(DO THIS): Can you show every line of the material below that contains the string "Task"? Case matters.
_____
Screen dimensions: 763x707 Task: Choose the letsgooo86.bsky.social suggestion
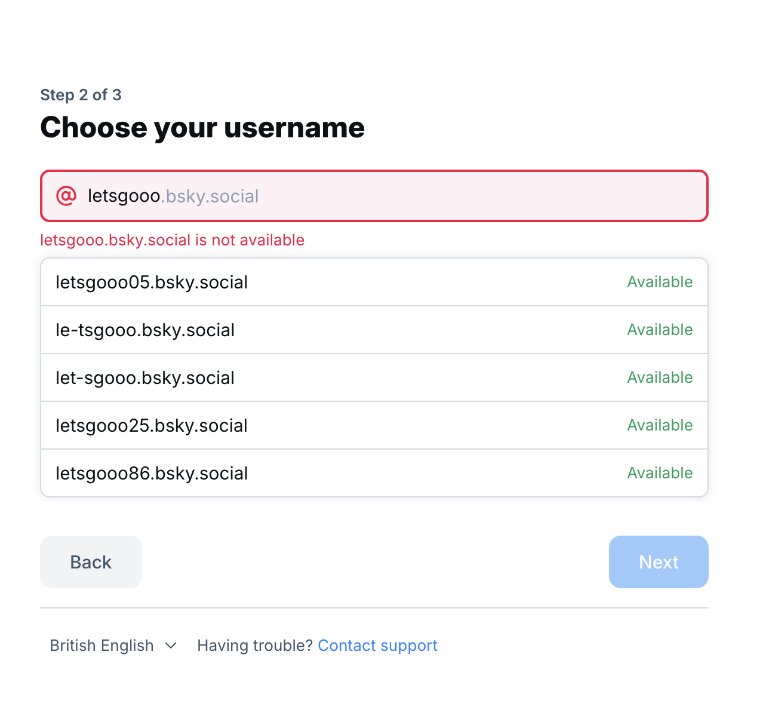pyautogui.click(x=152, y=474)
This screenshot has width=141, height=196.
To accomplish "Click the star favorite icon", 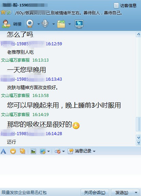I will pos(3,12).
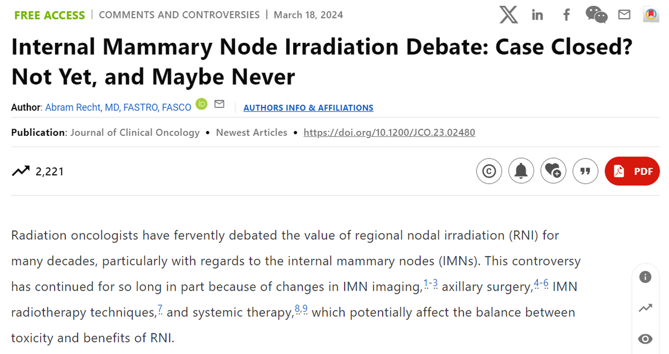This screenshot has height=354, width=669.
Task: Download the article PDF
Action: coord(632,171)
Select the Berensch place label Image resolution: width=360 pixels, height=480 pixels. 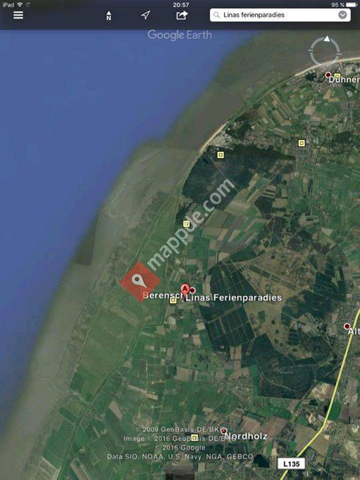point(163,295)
_____
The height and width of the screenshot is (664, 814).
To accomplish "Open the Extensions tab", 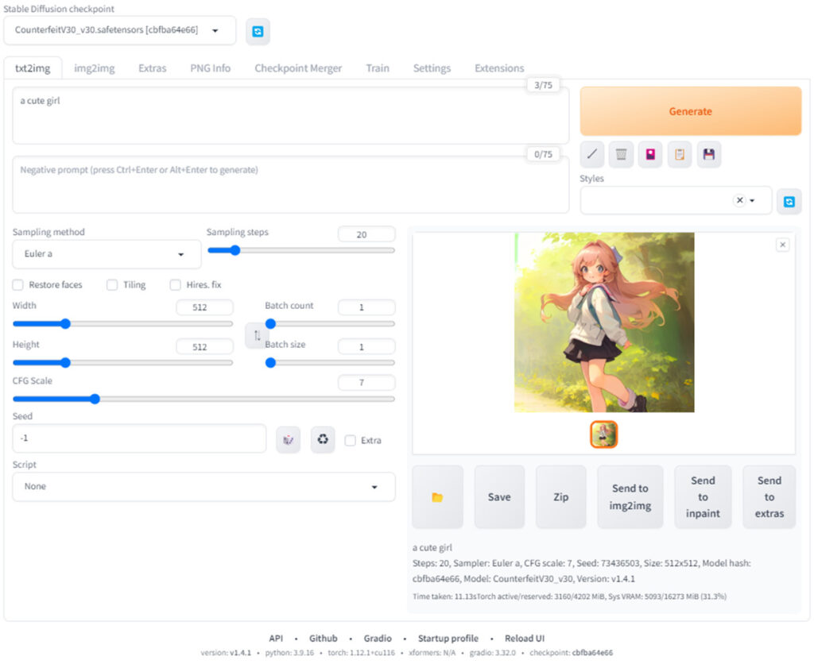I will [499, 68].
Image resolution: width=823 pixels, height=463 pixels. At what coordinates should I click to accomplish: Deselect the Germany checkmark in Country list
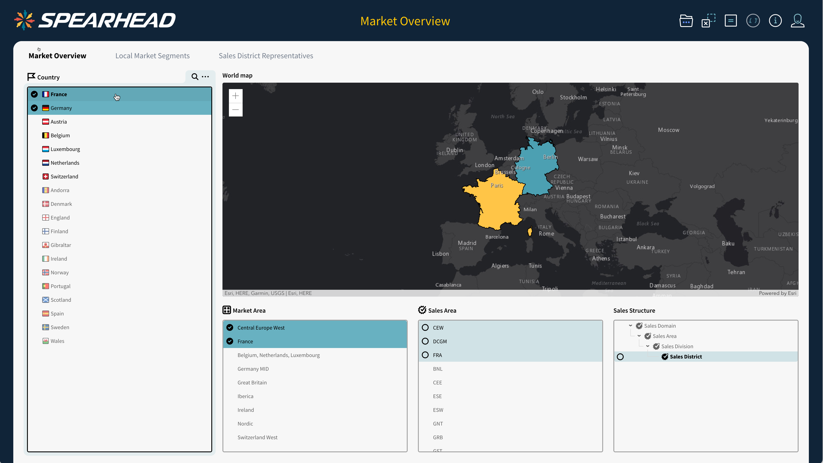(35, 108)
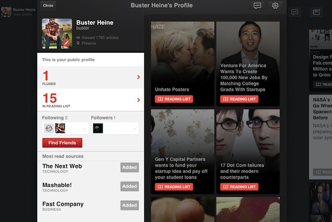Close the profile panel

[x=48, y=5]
_____
(RESPONSE BELOW):
Screen dimensions: 763x707 Task: Choose the letsgooo86.bsky.social suggestion
Task: Download the article PDF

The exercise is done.